Et à l’intérieur de chacune de ces grandes familles, on peut retrouver de
multiples courants, souvent entre-tissés et qui se sont mutuellement nourris et
inspirés : les traditions númenóréenne, gondorienne, noldorine, telerine…
Nous aurons bien sûr à évoquer la personnalité de Tolkien, et cela relèvera
évidemment du point de vue externaliste, mais le plus souvent nous adopterons
le point de vue des Eruhin, c’est-à-dire
des Elfes et des Hommes. Nous verrons que leurs opinions sur ce point
divergeaient fortement. Quant aux Ainur, leur notion d’espérance était sûrement
différente de celle des Eruhin, du
fait de leur propre histoire et de leur nature, mais néanmoins ils y étaient sûrement
sujets eux aussi.
Espoir
et espérance
Lorsque l’on se lance dans de grands projets, voire dans de grandes
batailles ou dans une quête d’une importance vitale comme Aragorn et Frodon,
on est soutenu par l’espoir de voir ses désirs et ses projets s’accomplir.
C’est souvent cet espoir qui nous soutient dans notre volonté et notre détermination.
Cependant, l’espoir est le plus souvent tributaire de facteurs extérieurs et
de toutes les vicissitudes et autres aléas de l’existence. Ainsi, nous
n’avons pas la maîtrise des évènements qui concrétiseront ou non nos désirs
et nos projets, ou alors l’espoir deviendrait certitude.

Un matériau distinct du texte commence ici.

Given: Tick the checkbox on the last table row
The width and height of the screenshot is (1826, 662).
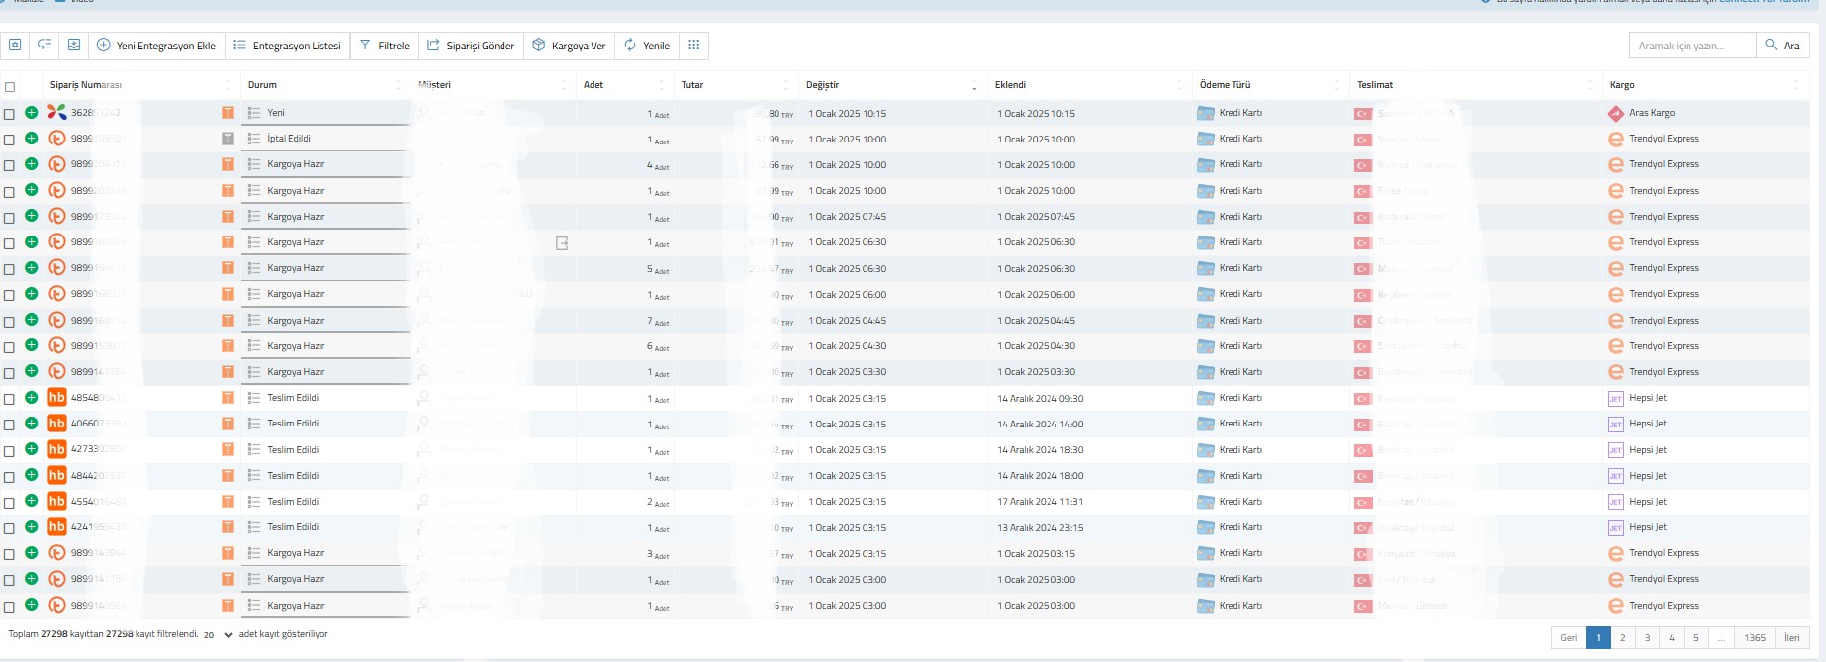Looking at the screenshot, I should pos(10,606).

C’est pourquoi
l’espoir est indissociable de la crainte, qui n’est pas l’opposé mais en
quelque sorte le revers de la médaille de l’espoir : il n’est pas
d’espoir sans crainte, ni de crainte sans espoir. Cette inquiétude liée à
l’incertitude est ainsi indissociable de l’espoir que nous attachons à la réalisation
de nos projets, c’est pourquoi le simple espoir ne peut expliquer cette
impression que nous ressentons à la lecture de Tolkien. Car au-delà de
l’espoir, existe quelque chose de bien plus fort, que l’on appelle l’espérance.
De si fort en vérité que le christianisme en a fait l’une de ses trois
vertus théologales, avec la foi et la charité. Qu’est-ce
que l’espérance ? Contrairement à l’espoir, elle ne dépend pas des
vicissitudes de l’existence et de facteurs matériels extérieurs, car elle
repose avant tout sur la foi, et donc sur l’amour et la confiance. C’est
pourquoi l’espérance ne peut être battue en brèche par aucun raisonnement
rationnel : aucun argument ne peut l’infirmer (ni la confirmer). L’espérance
la plus répandue est donc celle qui attend la vie après la mort, et qui ainsi
peut apporter un certain bonheur en ce bas monde. Pascal déclare ainsi : « Il
n’est de bonheur dans cette vie que dans l’espérance d’une autre vie. »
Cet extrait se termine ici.